• WORK TO COMPLETE: Copy out the records word for word, from the line containing "Find the location of a particular element. This" through the line containing "(837, 286).", including both of those lines.

-- BEGIN --

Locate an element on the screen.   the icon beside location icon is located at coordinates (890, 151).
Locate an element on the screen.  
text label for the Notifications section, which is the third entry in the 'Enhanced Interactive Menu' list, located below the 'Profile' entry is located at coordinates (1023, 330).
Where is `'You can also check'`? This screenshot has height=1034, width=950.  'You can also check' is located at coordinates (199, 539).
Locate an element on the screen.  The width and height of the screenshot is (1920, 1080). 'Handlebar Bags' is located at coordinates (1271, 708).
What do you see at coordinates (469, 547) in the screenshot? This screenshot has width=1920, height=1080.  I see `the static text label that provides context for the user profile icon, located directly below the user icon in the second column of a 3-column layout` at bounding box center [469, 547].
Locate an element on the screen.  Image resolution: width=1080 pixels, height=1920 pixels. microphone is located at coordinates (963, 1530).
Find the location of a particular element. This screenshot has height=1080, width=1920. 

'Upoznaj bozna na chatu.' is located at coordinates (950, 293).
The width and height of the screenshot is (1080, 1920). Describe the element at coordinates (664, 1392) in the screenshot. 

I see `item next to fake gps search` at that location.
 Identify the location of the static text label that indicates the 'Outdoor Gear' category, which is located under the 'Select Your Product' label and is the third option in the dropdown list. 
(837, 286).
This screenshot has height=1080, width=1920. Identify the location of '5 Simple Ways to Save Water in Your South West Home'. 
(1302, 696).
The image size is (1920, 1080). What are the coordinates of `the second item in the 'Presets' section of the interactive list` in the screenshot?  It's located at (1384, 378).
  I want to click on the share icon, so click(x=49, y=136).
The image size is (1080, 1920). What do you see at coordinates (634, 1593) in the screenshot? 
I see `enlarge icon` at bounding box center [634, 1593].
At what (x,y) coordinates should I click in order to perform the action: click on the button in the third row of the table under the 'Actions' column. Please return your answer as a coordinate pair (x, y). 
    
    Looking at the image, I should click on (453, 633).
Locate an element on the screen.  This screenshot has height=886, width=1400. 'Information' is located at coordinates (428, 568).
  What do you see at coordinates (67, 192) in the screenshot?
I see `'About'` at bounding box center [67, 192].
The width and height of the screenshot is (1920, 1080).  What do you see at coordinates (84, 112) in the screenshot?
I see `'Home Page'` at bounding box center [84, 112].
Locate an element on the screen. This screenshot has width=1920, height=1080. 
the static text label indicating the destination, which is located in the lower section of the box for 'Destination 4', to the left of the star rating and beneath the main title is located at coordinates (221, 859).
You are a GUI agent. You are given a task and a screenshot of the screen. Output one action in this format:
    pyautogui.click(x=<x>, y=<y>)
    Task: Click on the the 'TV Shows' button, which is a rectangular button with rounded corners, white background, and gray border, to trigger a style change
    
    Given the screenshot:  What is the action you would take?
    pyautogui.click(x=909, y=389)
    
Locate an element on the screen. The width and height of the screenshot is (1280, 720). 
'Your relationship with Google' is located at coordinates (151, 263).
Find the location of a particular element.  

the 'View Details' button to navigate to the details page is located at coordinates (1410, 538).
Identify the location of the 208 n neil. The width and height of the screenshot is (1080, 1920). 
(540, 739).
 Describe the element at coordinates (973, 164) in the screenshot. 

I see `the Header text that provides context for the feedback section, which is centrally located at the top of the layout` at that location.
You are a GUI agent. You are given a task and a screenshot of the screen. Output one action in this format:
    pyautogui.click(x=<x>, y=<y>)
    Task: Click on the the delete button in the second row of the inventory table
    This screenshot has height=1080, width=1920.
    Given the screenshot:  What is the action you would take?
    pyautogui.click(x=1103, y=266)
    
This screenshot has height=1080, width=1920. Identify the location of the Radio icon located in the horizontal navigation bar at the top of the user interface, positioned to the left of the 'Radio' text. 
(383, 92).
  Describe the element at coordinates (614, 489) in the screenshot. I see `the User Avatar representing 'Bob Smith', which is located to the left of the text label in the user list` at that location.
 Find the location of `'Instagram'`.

-- END --

• EXERCISE SOLUTION:
Find the location of a particular element. This screenshot has height=1080, width=1920. 

'Upoznaj bozna na chatu.' is located at coordinates (950, 293).
The width and height of the screenshot is (1080, 1920). Describe the element at coordinates (664, 1392) in the screenshot. 

I see `item next to fake gps search` at that location.
 Identify the location of the static text label that indicates the 'Outdoor Gear' category, which is located under the 'Select Your Product' label and is the third option in the dropdown list. 
(837, 286).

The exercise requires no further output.